Raimondo Galeano illumina Napoli

Il 18 gennaio  e fino al 2 febbraio c.a.  nella sala dorica di Palazzo Reale e nella sala delle carceri del Castel dell’Ovo il pittore illuminato Raimondo Galeano espone alcune opere del periodo giovanile, in cui inizia la sua sperimentazione con il lumen (pigmenti luminescenti, visibili in assenza di luce). Niente tempera, dunque, per un percorso artistico interessante che continua a tutt’oggi, come si evince dalla produzione di Galeano.

Per quel che concerne le opere esposte a Palazzo Reale, esse si prestano ad una triplice lettura: la sala essenziale che le ospita fa supporre -ad un primo e superficiale sguardo del visitatore- di essere in presenza dell’ennesima prova artistica talmente alta  da risultare di difficile comprensione per chi non è un abituale frequentatore di mostre e vernissages. Ma basta che le finestre vengano adeguatamente schermate e la luce (per come noi la conosciamo) sparisca, perché i quadri divengano ciò che il loro artefice voleva che fossero, poichè “è la luce che contiene il colore”, come sostiene Galeano.  E’ evidente come le prime opere che vedono il lumen e il colore associati nella stessa tela risultino meno luminescenti di altre, così come è evidente che Galeano conservi intatto il gesto pittorico, anche se adopera, via via in maniera sempre più esclusiva, materiali raffinati e tecnologici. Questo accade, per esempio, in “Orizzonti” (1987 luce, colore su cemento e tela), mentre nella serie degli epossidici l’immagine viene in parte azzerata, sicuramente frammentata, fino a diventare segno che va decrittato. E se per l’autore questi segni rappresentano una sorta di alfabeto di una civiltà immaginaria, forse aliena, per chi conosce  i pregressi dell’uomo Galeano non è difficile individuare, in tali segni, la sua passione per la musica, quasi fossero, questi segni, la rappresentazione grafica di note musicali spezzate, scomposte e modificate affinchè assumano un senso nuovo (vedi “Scultura” 1991, Luce su cemento).
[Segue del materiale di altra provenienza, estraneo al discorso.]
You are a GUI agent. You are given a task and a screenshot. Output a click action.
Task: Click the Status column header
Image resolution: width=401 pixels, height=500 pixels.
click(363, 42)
La terza chiave di lettura è posta concretamente (e non solo nella sua capacità di “leggere” le opere esposte) nelle mani del visitatore, il quale, attraverso una torcia , munita di leds particolari, comincia la sua interazione con la quadro, lasciando tracce della sua visita sulla tela, sul paravento, sulla scultura a firma di Galeano, attraverso questa luce che per gli ospiti della mostra sembra un gioco e che invece risponde a precise leggi della Natura. La Dott.ssa Di Maggio ha, infatti, sottolineato, durante la presentazione dell’evento, la caratteristica performativa di questa retrospettiva che trova il suo apice nell’opera “Orizzonte degli eventi” (2013, luce su tela), una splendita veduta di Napoli che al buio diviene città viva e presente per gli spettatori, che possono avvicinarsi e toccare, senza timore di rovinare l’opera, ma anzi, aggiungendo qualcosa ad essa.

La stessa cosa, in maniera amplificata, accade a Castel dell’Ovo, dove Galeano espone un’installazione che si rifà alla leggenda di Virgilio e dell’uovo nascosto nelle segrete dell’edificio; “L’enigma di Virgilio” permette ai visitatori di toccare con mano la leggenda e di imprimere la propria silhouette, di entrare quasi fisicamente nell’uovo. Un ringraziamento speciale va a chi crede ancora nella Cultura, come il Soprintendente Cozzolino e il Dott. Angelini, a Cataldo Colella (Presidente di Visioni Future) e alla Dott.ssa Manuela Valentini che, nella veste di curatrice della mostra, ci ha riproposto, nella figura di Galeano, quella dell’artista scienziato di antichissima memoria.